Cuba to improve conditions of prisoners: source
Cuba has agreed to move political prisoners held in far-off jails to facilities closer to their hometowns and transfer sick prisoners to hospitals, a dissident said on Saturday, following talks between Catholic Church leaders and “President” Raul Castro this week.

Reuters~Guillermo Farinas, on a hunger strike for 88 days demanding ill prisoners be released, told Reuters in a telephone interview that he received the news from a bishop who visited him in the hospital where he is being fed intravenously.
A Catholic Church source, speaking on condition his name not be used, confirmed what Farinas said. “Everything appears that is what will happen,” he said.
Cardinal Jaime Ortega and Archbishop of Santiago de Cuba Dionisio Garcia, who heads the Cuban Bishops’ Conference, held a four-and-a-half-hour meeting with Castro in Havana on Wednesday which they both described as positive.
Farinas said Prelate Juan Dios Hernandez, the auxiliary bishop of Havana, brought him the message from Ortega after the cardinal was informed by the government that measures were being taken as agreed in the meeting.
“These are first the transfer of all the prisoners to their respective provinces of residence, and the transfer also of all sick prisoners to hospitals,” Farinas said.
He said he was told a second meeting would be held next week toward “resolving the situation of the prisoners.”

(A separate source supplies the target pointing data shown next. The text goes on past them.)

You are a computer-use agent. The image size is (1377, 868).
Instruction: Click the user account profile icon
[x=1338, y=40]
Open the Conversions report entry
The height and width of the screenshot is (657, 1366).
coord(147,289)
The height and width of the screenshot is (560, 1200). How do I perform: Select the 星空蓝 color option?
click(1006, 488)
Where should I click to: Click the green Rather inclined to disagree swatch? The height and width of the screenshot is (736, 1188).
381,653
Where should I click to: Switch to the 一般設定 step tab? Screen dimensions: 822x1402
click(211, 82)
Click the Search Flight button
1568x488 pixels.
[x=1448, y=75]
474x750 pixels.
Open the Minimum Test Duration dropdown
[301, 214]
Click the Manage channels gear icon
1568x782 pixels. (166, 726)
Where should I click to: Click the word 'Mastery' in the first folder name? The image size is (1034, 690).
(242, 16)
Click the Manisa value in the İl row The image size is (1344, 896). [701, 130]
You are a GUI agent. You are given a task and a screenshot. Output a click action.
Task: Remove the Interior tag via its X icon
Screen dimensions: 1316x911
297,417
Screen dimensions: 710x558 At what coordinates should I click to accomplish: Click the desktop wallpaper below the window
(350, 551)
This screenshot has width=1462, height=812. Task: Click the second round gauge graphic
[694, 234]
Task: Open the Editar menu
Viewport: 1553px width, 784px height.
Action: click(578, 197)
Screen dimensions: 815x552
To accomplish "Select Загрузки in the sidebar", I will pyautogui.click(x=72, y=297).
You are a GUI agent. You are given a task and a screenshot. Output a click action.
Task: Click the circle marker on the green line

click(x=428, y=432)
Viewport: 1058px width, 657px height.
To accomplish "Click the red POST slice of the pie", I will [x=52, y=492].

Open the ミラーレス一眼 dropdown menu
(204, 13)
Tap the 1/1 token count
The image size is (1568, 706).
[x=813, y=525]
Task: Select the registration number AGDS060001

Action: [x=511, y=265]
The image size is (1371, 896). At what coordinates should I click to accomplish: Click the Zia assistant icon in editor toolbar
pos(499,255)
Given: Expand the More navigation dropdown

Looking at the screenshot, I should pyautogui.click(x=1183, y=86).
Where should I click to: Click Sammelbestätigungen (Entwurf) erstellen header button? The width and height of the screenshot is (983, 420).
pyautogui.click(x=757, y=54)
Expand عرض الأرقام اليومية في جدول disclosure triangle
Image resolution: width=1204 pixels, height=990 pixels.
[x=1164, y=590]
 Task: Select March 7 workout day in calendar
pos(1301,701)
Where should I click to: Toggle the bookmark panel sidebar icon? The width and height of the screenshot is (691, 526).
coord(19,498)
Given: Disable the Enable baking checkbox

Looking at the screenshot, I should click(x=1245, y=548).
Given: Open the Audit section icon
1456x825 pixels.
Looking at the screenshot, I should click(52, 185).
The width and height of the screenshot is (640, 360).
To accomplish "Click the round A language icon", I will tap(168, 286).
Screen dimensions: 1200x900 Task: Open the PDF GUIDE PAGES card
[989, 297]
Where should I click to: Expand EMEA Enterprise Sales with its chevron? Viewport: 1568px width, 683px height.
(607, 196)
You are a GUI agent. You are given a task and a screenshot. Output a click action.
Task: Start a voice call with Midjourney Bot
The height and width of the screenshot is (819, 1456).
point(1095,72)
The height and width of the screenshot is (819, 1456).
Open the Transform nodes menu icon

There was no immediate word from Cuban officials.
Wednesday’s meeting was the Cuban Catholic Church leaders’ first talks with Castro since he took over the presidency of the Communist-ruled island from his ailing elder brother Fidel Castro in 2008.
“The Church is interested in there being some kind of relief in the situation of the prisoners, which could include the freeing of some of them, and that is what we’re talking about,” Ortega said during a news conference on Thursday.
He said the subject was being discussed seriously, but neither he nor Garcia offered specific details of what steps the Cuban government might take over the political prisoners.
The cardinal added the talks would continue.